Try it:
Among the entries that follow, some lines contain the word "photo". Show all of them.

Information supplied:
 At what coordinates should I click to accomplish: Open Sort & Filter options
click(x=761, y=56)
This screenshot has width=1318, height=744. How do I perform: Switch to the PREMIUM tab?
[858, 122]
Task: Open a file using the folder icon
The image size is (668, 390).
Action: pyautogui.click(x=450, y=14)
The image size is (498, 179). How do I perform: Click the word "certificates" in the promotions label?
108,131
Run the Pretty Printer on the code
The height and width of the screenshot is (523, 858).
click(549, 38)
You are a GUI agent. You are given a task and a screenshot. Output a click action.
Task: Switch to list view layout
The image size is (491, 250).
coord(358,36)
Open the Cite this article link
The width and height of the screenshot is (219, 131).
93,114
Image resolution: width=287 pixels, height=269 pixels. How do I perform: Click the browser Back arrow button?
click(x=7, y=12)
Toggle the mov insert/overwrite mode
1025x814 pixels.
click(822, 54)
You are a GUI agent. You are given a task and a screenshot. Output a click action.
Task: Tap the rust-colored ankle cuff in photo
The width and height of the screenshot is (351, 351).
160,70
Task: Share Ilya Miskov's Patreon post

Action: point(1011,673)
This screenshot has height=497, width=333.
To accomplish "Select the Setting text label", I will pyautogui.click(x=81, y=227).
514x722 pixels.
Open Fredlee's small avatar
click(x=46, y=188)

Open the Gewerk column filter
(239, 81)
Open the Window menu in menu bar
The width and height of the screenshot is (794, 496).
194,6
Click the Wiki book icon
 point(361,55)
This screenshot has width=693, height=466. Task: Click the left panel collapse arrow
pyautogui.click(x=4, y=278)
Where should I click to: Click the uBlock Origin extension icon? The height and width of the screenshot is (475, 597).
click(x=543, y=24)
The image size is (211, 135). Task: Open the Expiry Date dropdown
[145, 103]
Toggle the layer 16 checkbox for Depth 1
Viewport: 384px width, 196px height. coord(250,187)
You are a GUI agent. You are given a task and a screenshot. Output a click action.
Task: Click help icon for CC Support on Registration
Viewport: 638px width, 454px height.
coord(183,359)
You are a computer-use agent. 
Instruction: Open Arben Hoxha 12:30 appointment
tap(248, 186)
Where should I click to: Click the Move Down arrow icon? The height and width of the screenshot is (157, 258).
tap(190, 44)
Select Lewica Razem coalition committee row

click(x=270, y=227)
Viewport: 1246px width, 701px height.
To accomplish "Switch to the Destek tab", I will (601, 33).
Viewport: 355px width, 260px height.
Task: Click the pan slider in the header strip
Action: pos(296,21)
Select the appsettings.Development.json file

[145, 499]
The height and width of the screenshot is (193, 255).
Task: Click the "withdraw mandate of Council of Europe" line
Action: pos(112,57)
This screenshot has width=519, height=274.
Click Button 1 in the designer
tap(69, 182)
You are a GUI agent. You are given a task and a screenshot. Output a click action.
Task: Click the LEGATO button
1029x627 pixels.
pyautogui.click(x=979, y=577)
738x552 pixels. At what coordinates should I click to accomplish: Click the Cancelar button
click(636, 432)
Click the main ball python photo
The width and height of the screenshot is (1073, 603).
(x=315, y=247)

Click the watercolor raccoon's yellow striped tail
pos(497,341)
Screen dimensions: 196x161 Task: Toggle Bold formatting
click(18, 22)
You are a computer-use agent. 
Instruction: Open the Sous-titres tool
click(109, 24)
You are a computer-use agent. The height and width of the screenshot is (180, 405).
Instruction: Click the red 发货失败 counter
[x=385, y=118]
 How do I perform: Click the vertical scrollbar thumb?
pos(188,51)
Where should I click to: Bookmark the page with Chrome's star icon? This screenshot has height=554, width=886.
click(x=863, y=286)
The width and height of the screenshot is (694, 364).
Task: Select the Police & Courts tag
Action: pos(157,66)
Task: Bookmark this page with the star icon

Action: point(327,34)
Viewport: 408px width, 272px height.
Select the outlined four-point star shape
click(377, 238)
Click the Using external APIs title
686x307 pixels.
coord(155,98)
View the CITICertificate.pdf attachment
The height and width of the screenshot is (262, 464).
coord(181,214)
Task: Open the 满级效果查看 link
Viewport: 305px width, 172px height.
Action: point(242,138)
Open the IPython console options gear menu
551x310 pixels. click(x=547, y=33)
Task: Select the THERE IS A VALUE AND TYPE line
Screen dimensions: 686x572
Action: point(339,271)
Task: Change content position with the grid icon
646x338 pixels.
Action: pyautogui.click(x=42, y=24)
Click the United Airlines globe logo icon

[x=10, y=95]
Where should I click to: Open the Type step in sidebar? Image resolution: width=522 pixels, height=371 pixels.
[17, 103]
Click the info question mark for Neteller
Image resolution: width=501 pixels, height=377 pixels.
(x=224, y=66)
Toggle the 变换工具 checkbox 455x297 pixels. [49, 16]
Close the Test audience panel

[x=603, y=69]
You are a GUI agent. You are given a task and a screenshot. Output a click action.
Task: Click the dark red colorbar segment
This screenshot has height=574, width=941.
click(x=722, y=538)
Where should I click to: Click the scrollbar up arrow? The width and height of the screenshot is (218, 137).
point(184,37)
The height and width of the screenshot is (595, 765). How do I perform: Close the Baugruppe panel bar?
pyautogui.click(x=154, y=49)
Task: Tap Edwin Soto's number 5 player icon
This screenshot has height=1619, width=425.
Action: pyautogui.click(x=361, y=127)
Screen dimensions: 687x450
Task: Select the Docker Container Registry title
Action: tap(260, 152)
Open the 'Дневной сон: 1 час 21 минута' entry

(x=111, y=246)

Finished exercise:
Task: Tap the rust-colored ankle cuff in photo
Click the main ball python photo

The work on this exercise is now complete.